Her voice sounded very far away, but the urgency in her tone pulled me back to the present. I suddenly realized it was crazy to chase down the man. Dr. Morgentaler was safe; now we could leave it to the police.

That night I was staying with my old friend Susan Swan. I had met Susan two decades earlier at McGill University, where we both worked on the McGill Daily student newspaper. The week the clinic opened, she had broken up with her boyfriend and wanted company. I remember we were watching the news together. The clinic opening was the lead story, and footage of Morgentaler’s arrival played out on national TV. It was only then that I became fully aware that the attacker had raised the garden shears against Dr. Morgentaler.

The phone rang. It was Henry.

“Judy, I wish to thank you for saving my life.” Only when he saw the news coverage did he, too, realize that I had put myself in harm’s way to save him.

“I don’t think he wanted to kill you, Henry, but you’re welcome,” I said with a little chuckle. At that moment, I was still feeling quite relaxed.

That changed the next day. As soon as I woke up, all I could think was I have to go home, I have to go home. I realized something was wrong so I called my therapist at the time, Mark Smith. He hadn’t seen the news so I told him what had happened the day before.

“You’re in shock, Judy,” he said. “Even though you didn’t realize it at the time, you were traumatized by the violence and now you are in shock.” We talked some more and I started to cry. I wound up crying for more than an hour and called in sick to work, taking the day to recover.

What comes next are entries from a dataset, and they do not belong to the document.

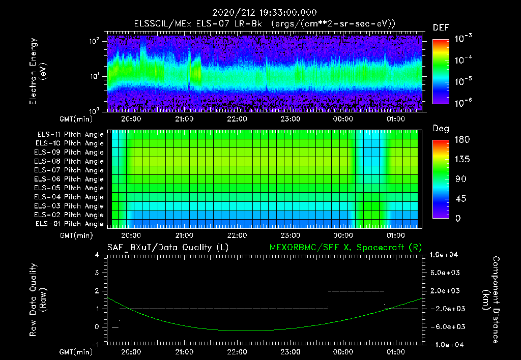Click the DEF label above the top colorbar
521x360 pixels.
tap(441, 27)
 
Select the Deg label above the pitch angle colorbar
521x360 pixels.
tap(441, 129)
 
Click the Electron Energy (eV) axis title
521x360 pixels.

The “garden shears attack,” as it has come to be known, has forever defined the pro-choice battle in Canada. A video clip of the confrontation is played on TV every time Dr. Morgentaler or the pro-choice struggle is mentioned. It was the beginning of an intense struggle on the streets, in the media, and in the courts, culminating in the 1988 Supreme Court decision that made abortion legal in Canada, a victory that even the right-wing government of Stephen Harper was unable to challenge. It was also when my public image as a warrior for women’s rights was established both in the public’s eyes and in my own.

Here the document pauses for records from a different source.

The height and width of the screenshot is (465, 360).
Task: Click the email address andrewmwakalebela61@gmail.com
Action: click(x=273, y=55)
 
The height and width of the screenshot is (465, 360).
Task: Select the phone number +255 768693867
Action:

I knew that cool, fearless woman who stopped the attack on Dr. Morgentaler: she had been protecting me for years. But it would take longer for me to understand who she was and why she existed than it would to make abortion legal in Canada.

The secret stayed buried for decades, through a clinical depression, several relationships, illness and injuries, world travel, and a life of activism. Here and there an image, a feeling, a shadow, a gap in time would appear only to be quickly relegated to that part of my brain that was separated from my consciousness by a concrete wall. Decades later, a tiny detail put a crack in the wall and before long it came tumbling down.